SIMONE: Daisy doesn’t value anything that comes easy to her. Money, looks, even her voice. She wanted people to listen to her.
DAISY: I signed the deal with Runner Records. But I didn’t read the contract.
I didn’t want to read contracts and pay attention to who I was supposed to pay what money to and what was expected of me. I wanted to write songs and get high.
SIMONE: They scheduled her for a kickoff meeting and I went over to her place and we put together the perfect outfit, went through her songbook to get it just right. When she left to go over there that morning, she was walking on air.
But however many hours later, she showed up at my place and I could tell something was wrong. I said, “What’s going on?” She just shook her head and walked right past me. She went into my kitchen, grabbed the bottle of champagne we’d bought to celebrate, popped it open, and walked into my bathroom. I followed her in there and she was running herself a bath. She stripped off her clothes and got in the tub. Took a swig right from the bottle.
I said, “Talk to me. What happened?”
She said, “They don’t care about me.” I guess, at the meeting, they had handed her a list of songs they expected her to do and it was stuff from the catalog. “Leaving on a Jet Plane” kind of stuff.
I said, “What about your own songs?”
She said, “They don’t like my songs.”
DAISY: They read through my entire book and couldn’t find one song in there—not one song—they thought I should record.
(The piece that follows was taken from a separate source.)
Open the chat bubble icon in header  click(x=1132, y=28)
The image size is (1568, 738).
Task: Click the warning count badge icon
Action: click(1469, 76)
I said, “What about this one? And this one? And this one?”
I was at that conference table with Rich Palentino and I was flipping through that book, panicked. I was thinking they must not have read them. They just kept saying the songs weren’t ready yet. That I wasn’t ready to be a songwriter.
SIMONE: She got drunk in the tub and all I could do was just make sure that when she passed out, I pulled her out and put her in bed. Which is what I did.
DAISY: I got up the next morning and went back to my own place. Tried to put it out of my mind by laying by the pool. When that didn’t work, I smoked a few cigarettes, did a few lines in my cottage. Hank came over and tried to calm me down.
I said, “Get me out of this.” And he kept telling me I didn’t want to get out of it.
I said, “Yes, I do!”
He said, “No, you don’t.”
I got so mad I ran out of my own place faster than Hank could catch me. I drove right over to Runner Records. I was in the parking lot before I realized I was still in a bikini top and jeans. I went right into Rich Palentino’s office and ripped up the contract. Rich just laughed and said, “Hank called and said you might do that. Honey, that’s not how contracts work.”
SIMONE: Daisy was Carole King, she was Laura Nyro. Hell, she could have been Joni Mitchell. And they wanted her to be Olivia Newton-John.
DAISY: I went back to the Marmont. I’d been crying; I had mascara running down my face. Hank was waiting for me, sitting on my stoop. He said, “Why don’t you sleep it off?”
I said, “I can’t sleep. I’ve had too much coke and too many dexies.”
He said he had something for me. I thought he was going to hand me a quaalude, like that was going to do anything. But he gave me a Seconal. I was out like a light and I woke up feeling so much better. No hangover. Nothing. For the first time in my life, I was sleeping like a baby.
From then on, it was dexies to get through the day, reds to get through the night. Champagne to wash it all down.
The good life, right? Except the good life never made for a good life. But I’m getting ahead of myself.